- What you need to do -
This task asks for the lines from the one with "This screenshot has" to the final line below, repeated exactly, with pictures omitted.

- Exercise data -
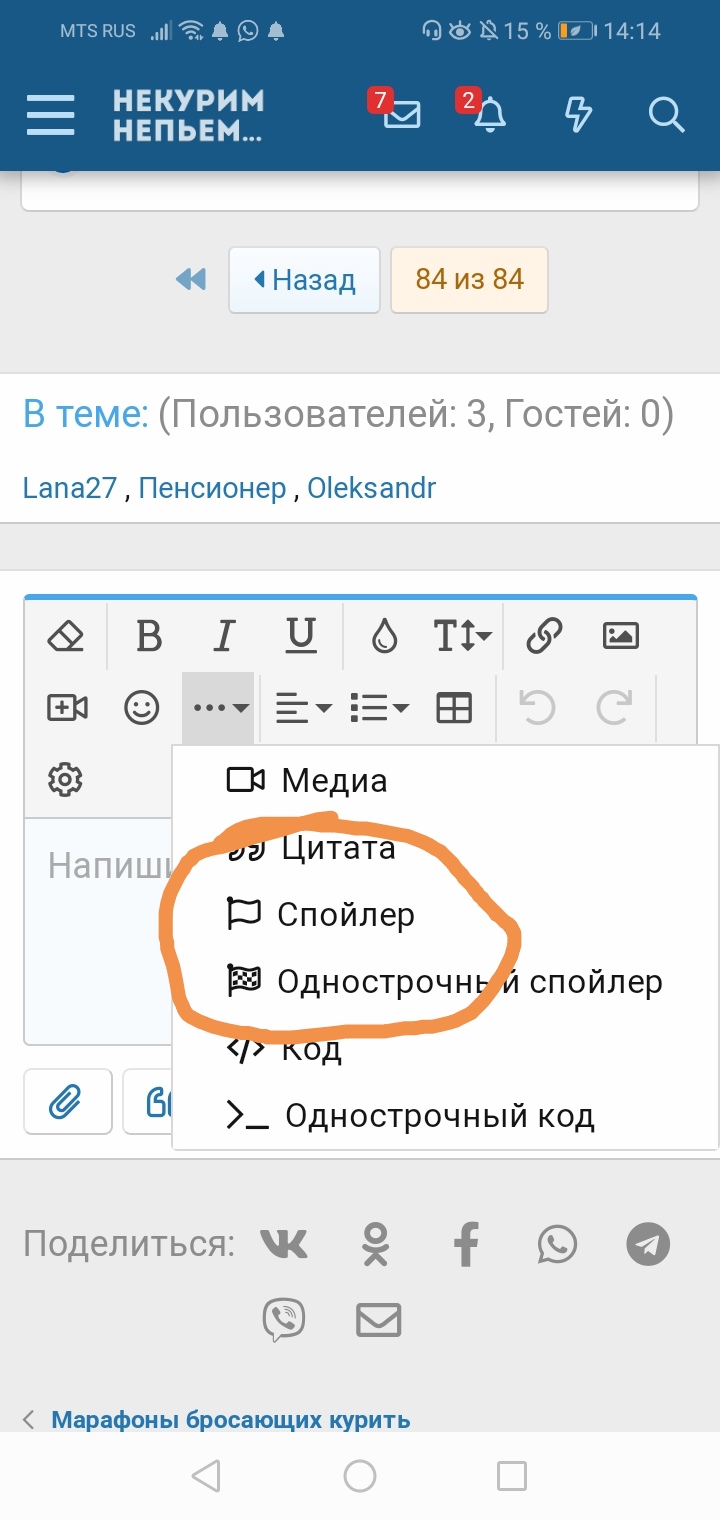720x1520 pixels.
Task: Expand the list type dropdown
Action: click(x=379, y=708)
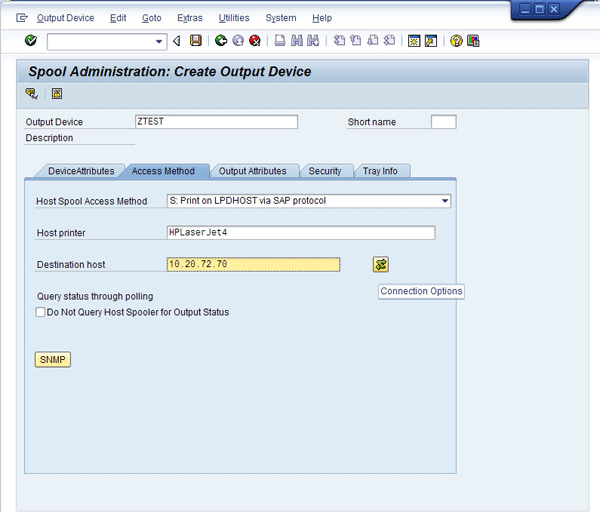The image size is (600, 512).
Task: Click the Connection Options icon beside Destination host
Action: (381, 264)
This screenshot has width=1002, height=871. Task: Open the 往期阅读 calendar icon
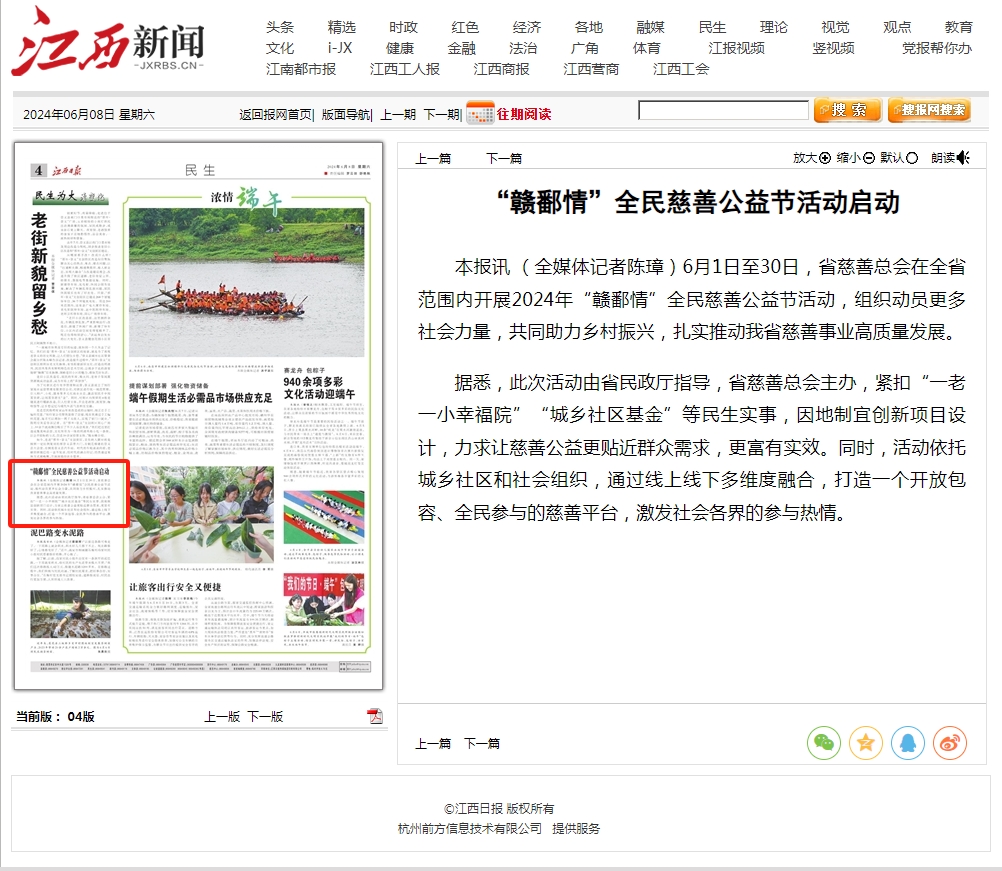pos(480,113)
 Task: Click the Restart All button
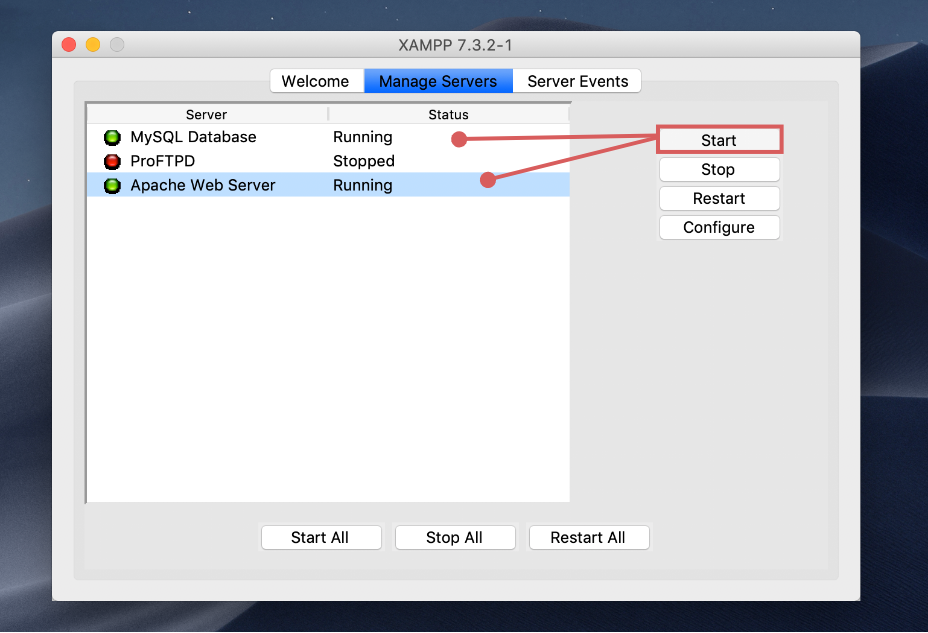click(x=588, y=537)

- Answer to this exercise -
This screenshot has width=1002, height=871. Task: Open the 往期阅读 calendar icon
pos(480,113)
 Task: Click the Restart All button
click(x=588, y=537)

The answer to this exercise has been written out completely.